Task to complete — Among the records that follow, set down only the lines from the one containing "Pick the 200 tick label on x-axis" to the one containing "Image resolution: width=536", both included, exactly.

Items from a dataset —
************

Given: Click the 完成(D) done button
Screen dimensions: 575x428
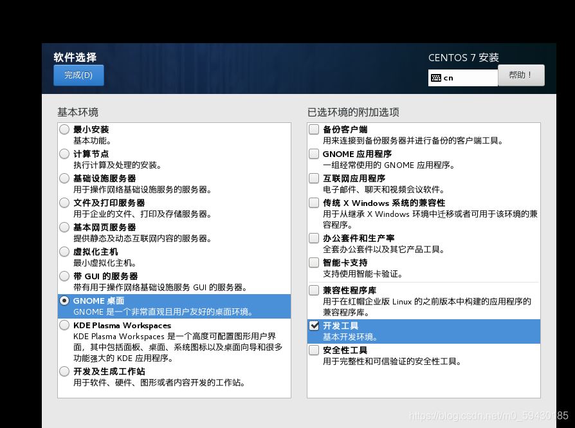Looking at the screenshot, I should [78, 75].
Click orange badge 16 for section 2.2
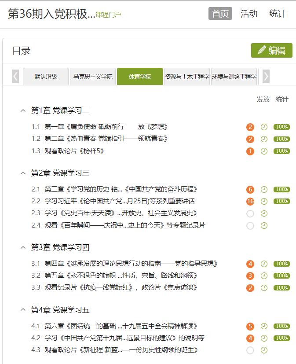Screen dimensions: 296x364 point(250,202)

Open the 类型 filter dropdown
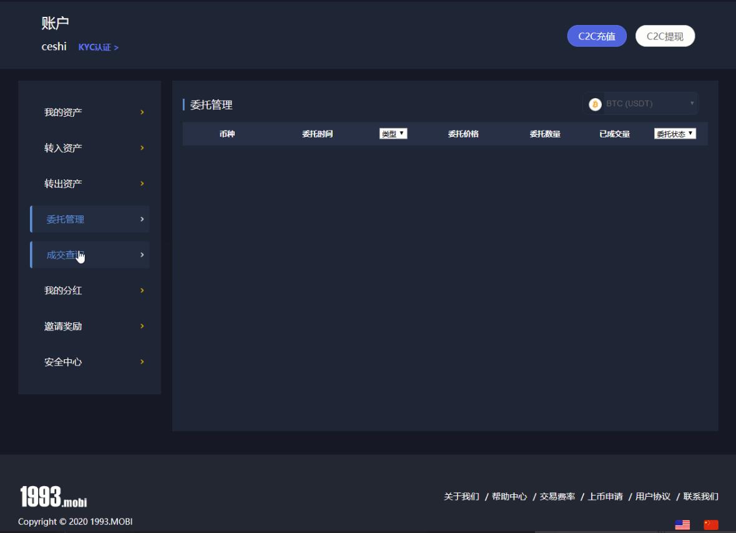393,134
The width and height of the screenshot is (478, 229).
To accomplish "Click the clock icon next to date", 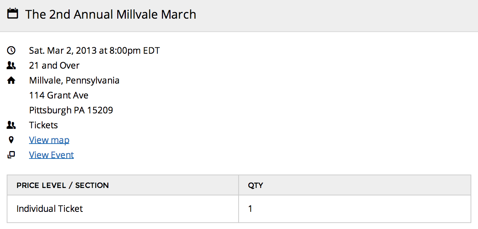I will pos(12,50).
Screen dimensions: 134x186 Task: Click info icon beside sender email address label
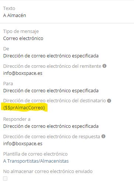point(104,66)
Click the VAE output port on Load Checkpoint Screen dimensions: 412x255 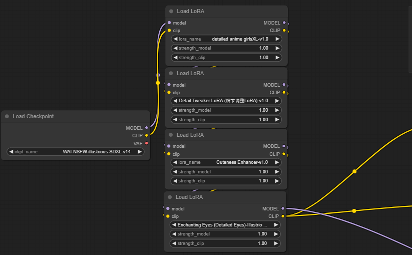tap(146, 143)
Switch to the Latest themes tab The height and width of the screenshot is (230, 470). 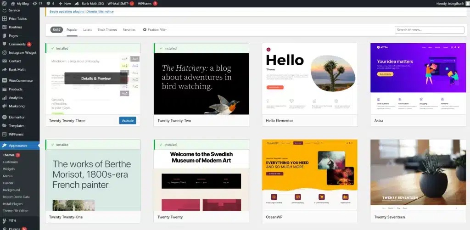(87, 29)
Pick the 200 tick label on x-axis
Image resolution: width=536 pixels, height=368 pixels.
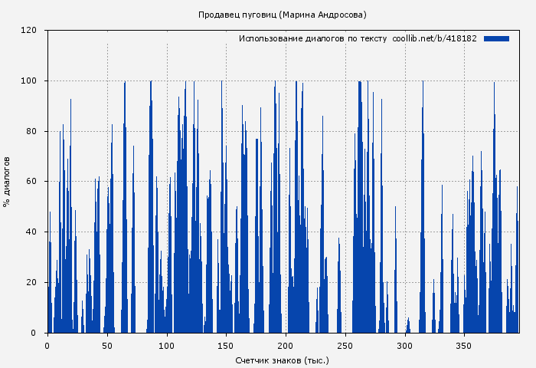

************

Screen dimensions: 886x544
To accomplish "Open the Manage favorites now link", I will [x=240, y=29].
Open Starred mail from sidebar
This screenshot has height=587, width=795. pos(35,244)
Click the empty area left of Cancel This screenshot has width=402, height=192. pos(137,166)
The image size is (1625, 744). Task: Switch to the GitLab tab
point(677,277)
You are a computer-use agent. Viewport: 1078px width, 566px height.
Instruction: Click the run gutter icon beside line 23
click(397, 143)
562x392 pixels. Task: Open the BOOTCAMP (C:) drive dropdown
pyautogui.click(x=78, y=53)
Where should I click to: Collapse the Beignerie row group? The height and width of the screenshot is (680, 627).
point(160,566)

************

Response area —
Pick the 200 tick label on x-axis
Image resolution: width=536 pixels, height=368 pixels.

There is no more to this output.